The proposal for the site is to create 42 Residential A lots to be released progressively. There is no suggestion that the land is unsuitable, in a physical sense, for the particular reconfiguration layout which is proposed.
The Locality
The area is about 3km north of Yeppoon township and is approached by the use of Farnborough Road which follows the coast, then a left turn into Pacific Heights Road which is at present the main feeder road to the seaside residential area in the locality of the site, the suburb of Pacific Heights.
Immediately to the south and east of the site the land has been subdivided into residential lots in four separate subdivisional estates approved in 1993/4 and progressively developed and released for sale.
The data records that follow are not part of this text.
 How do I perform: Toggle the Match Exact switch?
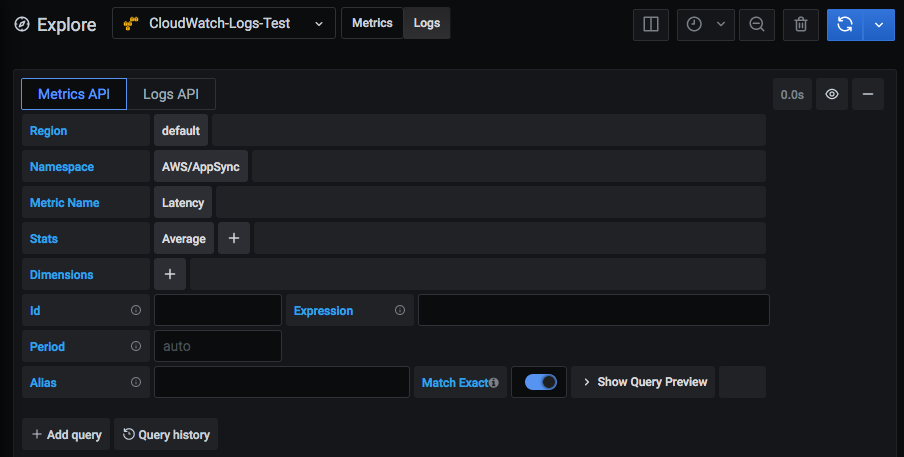pos(540,382)
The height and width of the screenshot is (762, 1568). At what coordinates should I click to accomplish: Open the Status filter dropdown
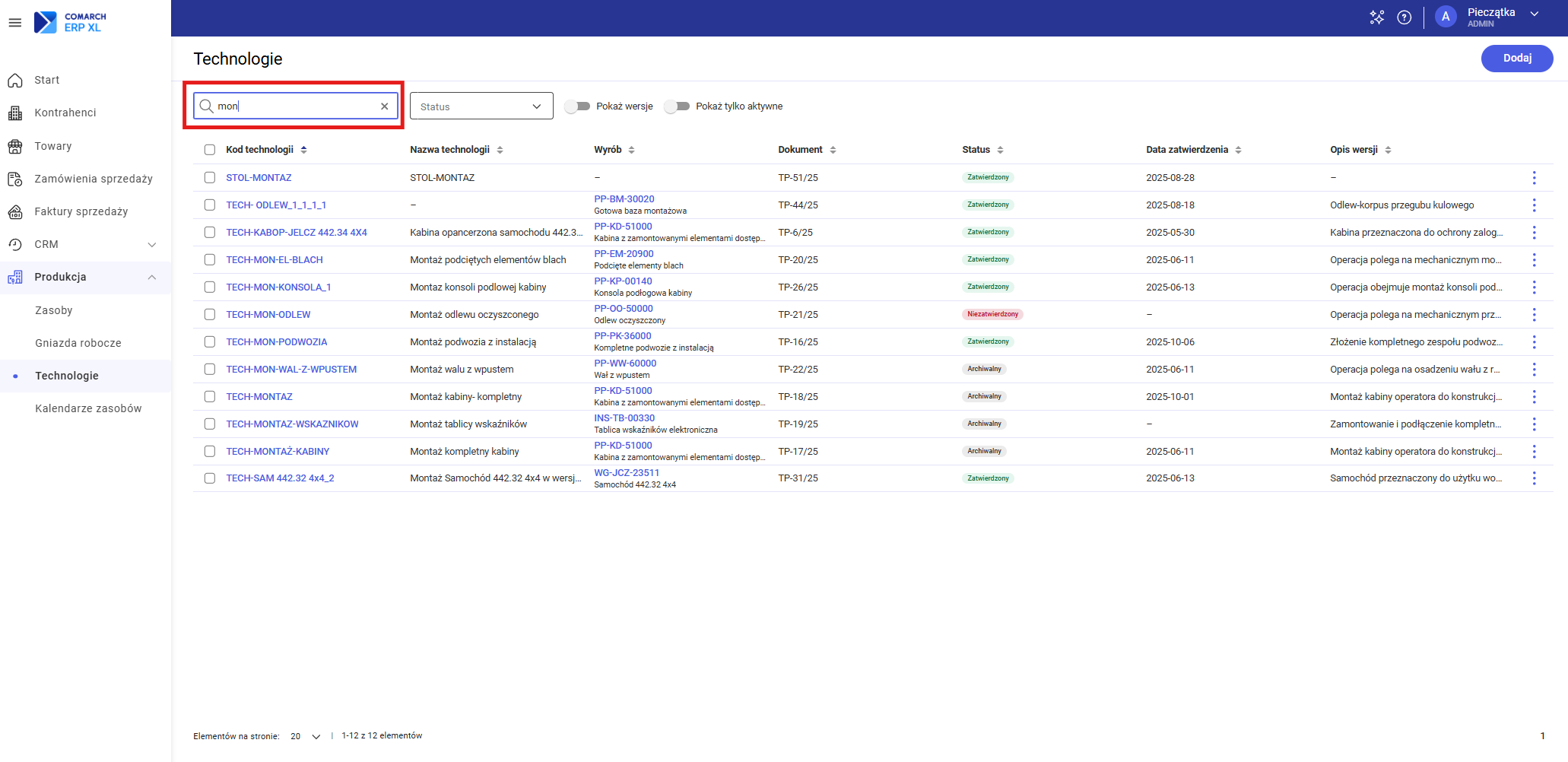pos(481,106)
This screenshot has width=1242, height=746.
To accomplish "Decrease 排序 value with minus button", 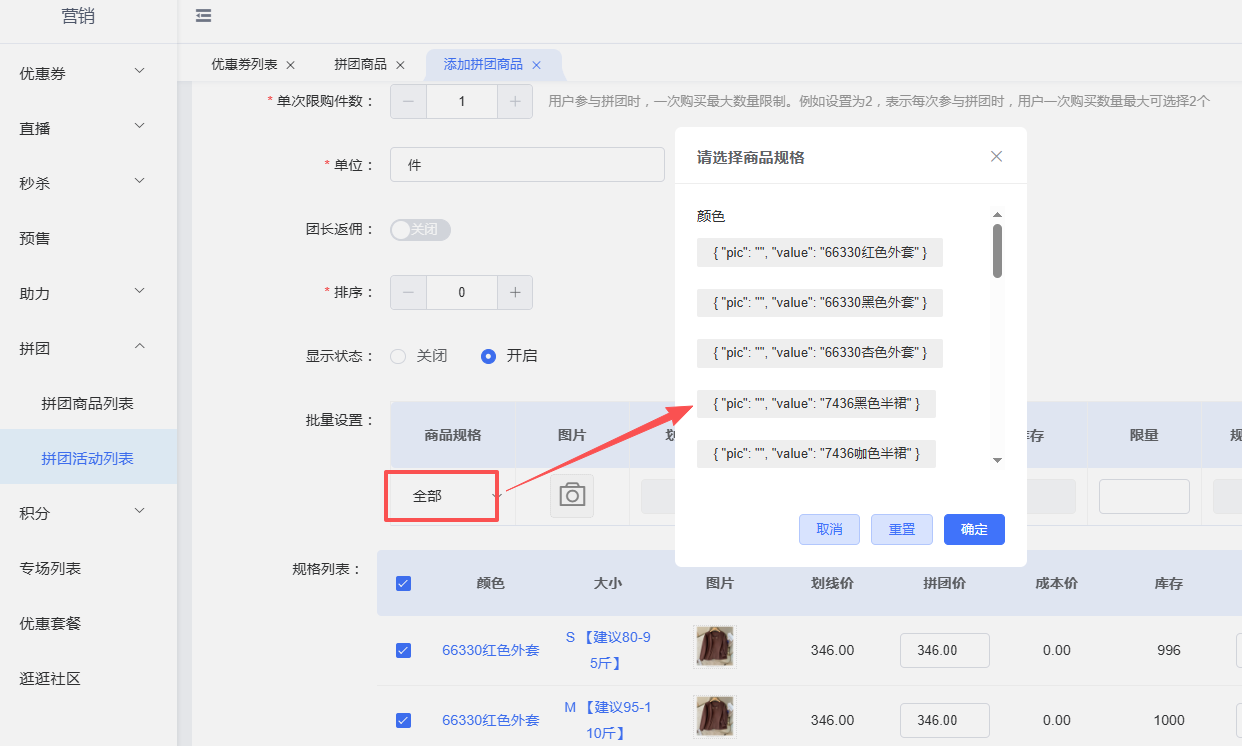I will pyautogui.click(x=408, y=292).
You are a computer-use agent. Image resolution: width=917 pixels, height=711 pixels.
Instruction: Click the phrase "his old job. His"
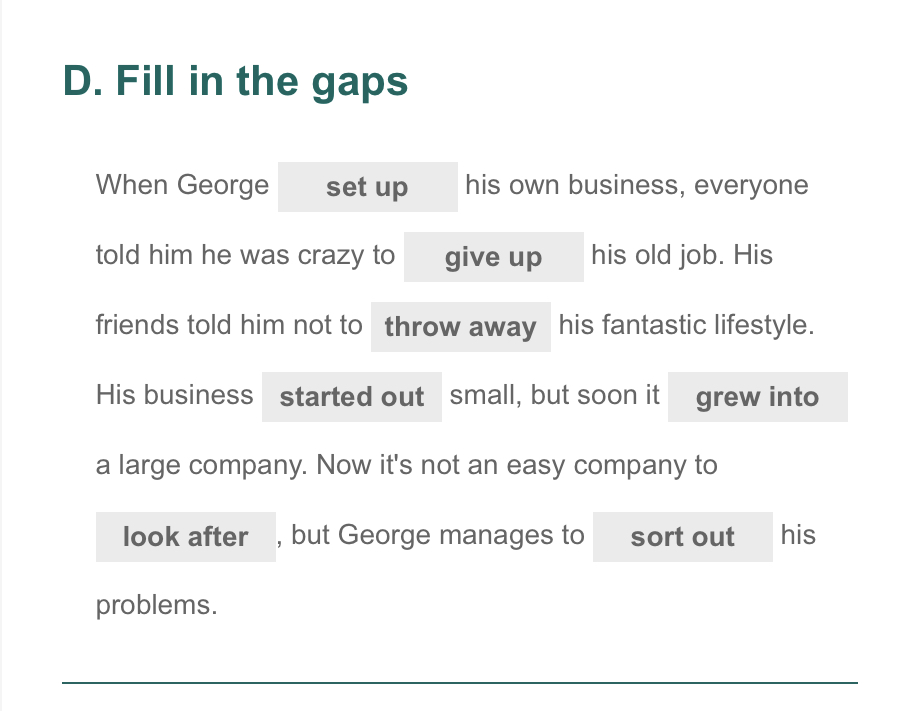681,255
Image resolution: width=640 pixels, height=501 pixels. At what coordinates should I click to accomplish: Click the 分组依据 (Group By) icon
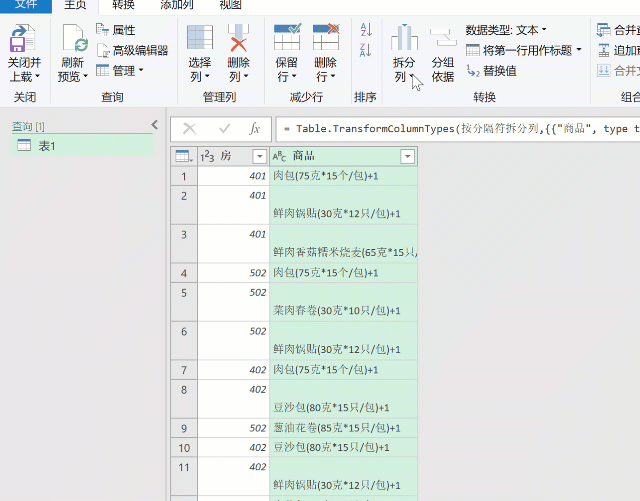pyautogui.click(x=443, y=41)
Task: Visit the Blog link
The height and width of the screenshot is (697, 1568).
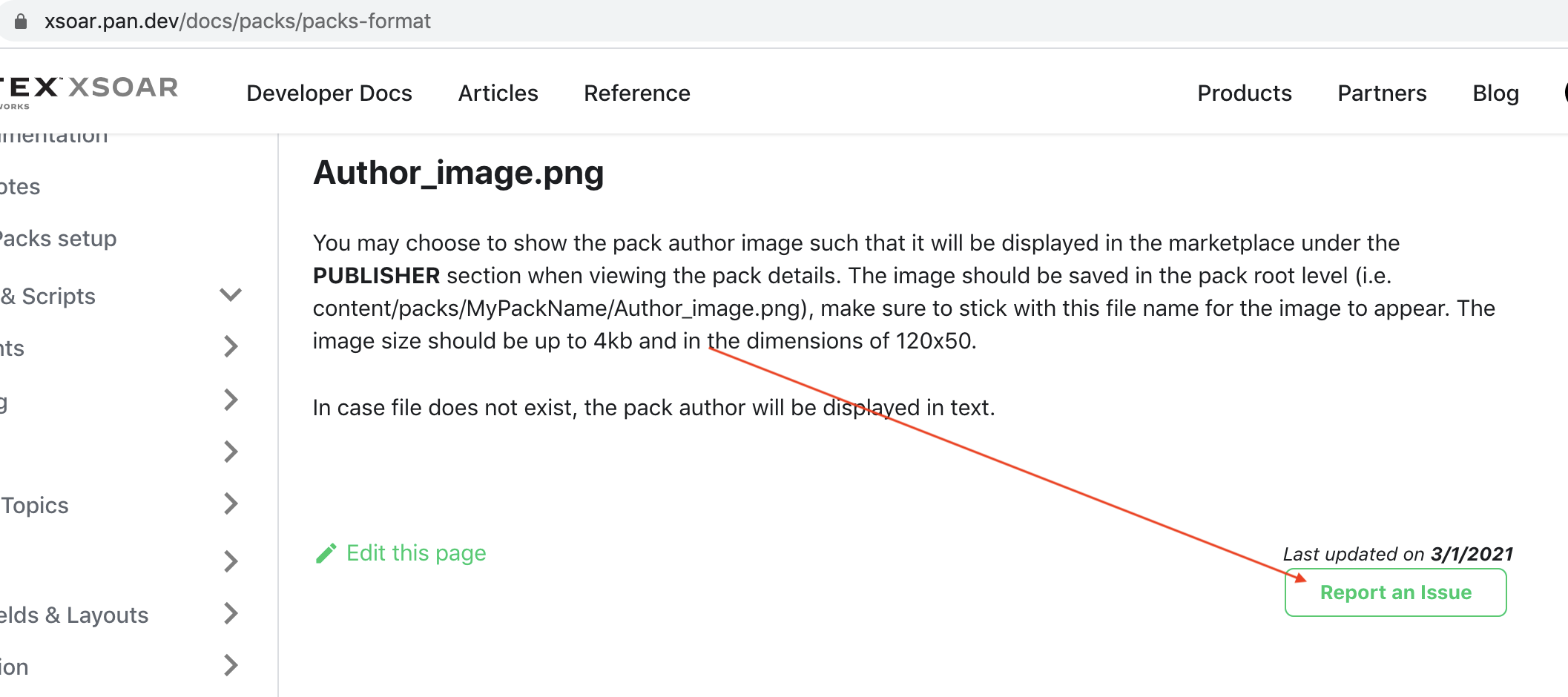Action: click(x=1495, y=93)
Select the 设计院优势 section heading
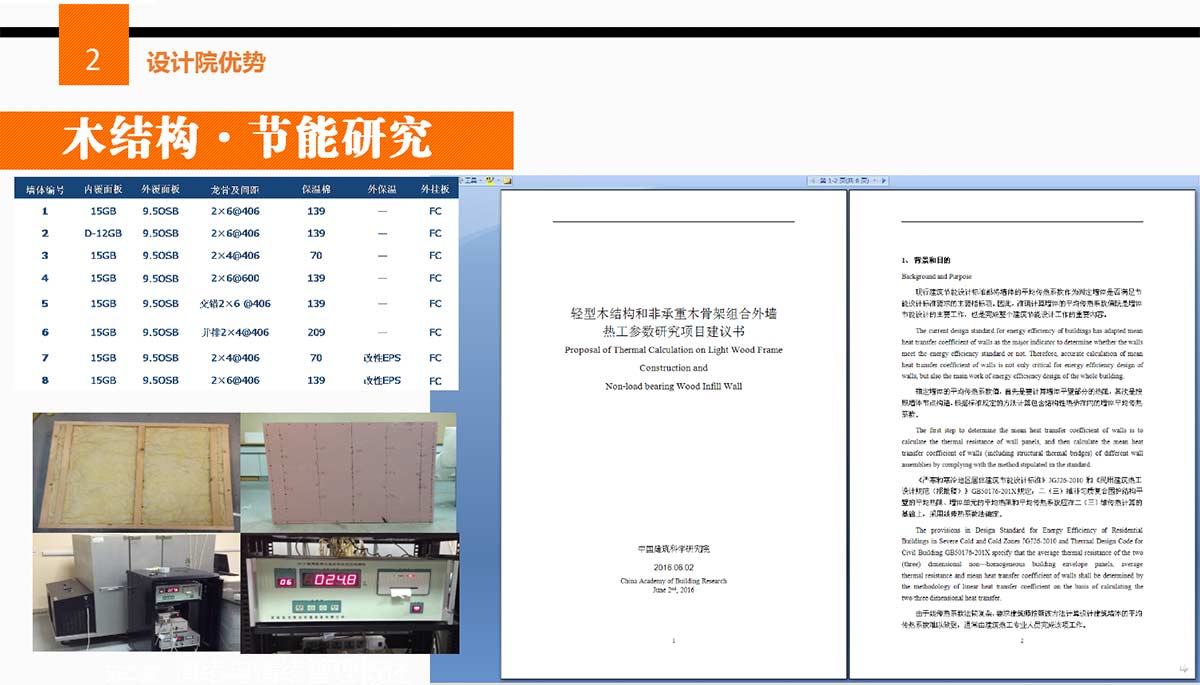The height and width of the screenshot is (685, 1200). 206,63
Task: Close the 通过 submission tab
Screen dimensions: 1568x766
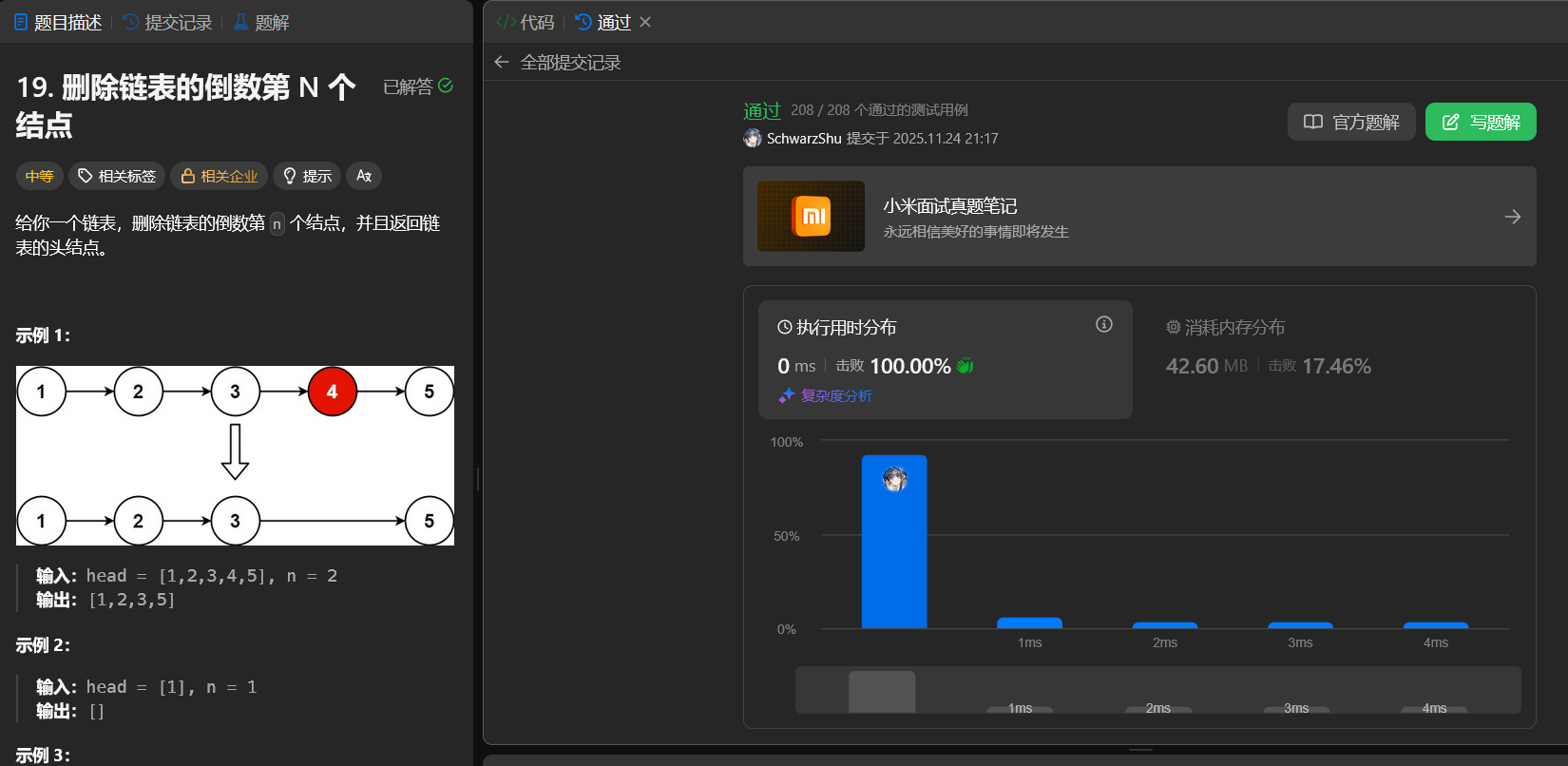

On both sides of Pacific Heights Road some of the lots have now attractive houses. Immediately to the south of the site, while the individual lots have been sold, quite large areas of residential land are largely unbuilt on. There are about 380 of such lots. Much of that land is moderately steeply sloping so that houses built there will have good ocean views. Land to the west of the site is used for rural or rural residential purposes and some areas of this are the subject of material change of use (to residential use) applications.
At the north-east corner of the site, where Pacific Heights Road makes its 90º turn to the west, is a T junction with Armstrong Road which runs off to the east for a hundred metres or so. Thereafter, while it is dedicated through to Farnborough Road, it has not been constructed.
Planning Legislation
The current planning scheme for Livingstone Shire was gazetted in 1991 and is thus a Transitional Planning Scheme under the provisions of the Integrated Planning Act 1997 (“IPA”). Under the 1991 Scheme the site is in the Rural B zone. While it is difficult to be precise because of the scale of the relevant non-cadastral map, all parties agree that under the Strategic Plan the site lies just within the Rural Preferred Dominant Land Use (“PDLU”). Land further to the south is within the Residential PDLU. It is not possible to say precisely how far the boundary between the two areas is from the site but it is clearly a matter of a few hundred metres rather than kilometres. Apart from the site, more than half of the 380 lots referred to in para [6] are within the Rural designation.
Section 1.1. of the 1991 Scheme provides that:
“the preferred dominant land uses have been determined in relations to the principal aim which is to promote the orderly development of the Shire so as to enhance the social and economic well-being of the existing and future population of the Shire of Livingstone.”
The Rural PDLU has as its aim:
“to protect and encourage primary industry in the shire and to provide for the needs of people supported by primary industry.”
and has the objective:
“to protect valuable agricultural land from pressure for non-agricultural uses.”
Under s.6.1.30(3)(a) of IPA the MCU application is to be assessed against the provisions of s.4.4 of the repealed Local Government (Planning and Environment) Act 1990 (“P&E Act”), that is, as if it were a re-zoning to the Residential A zone.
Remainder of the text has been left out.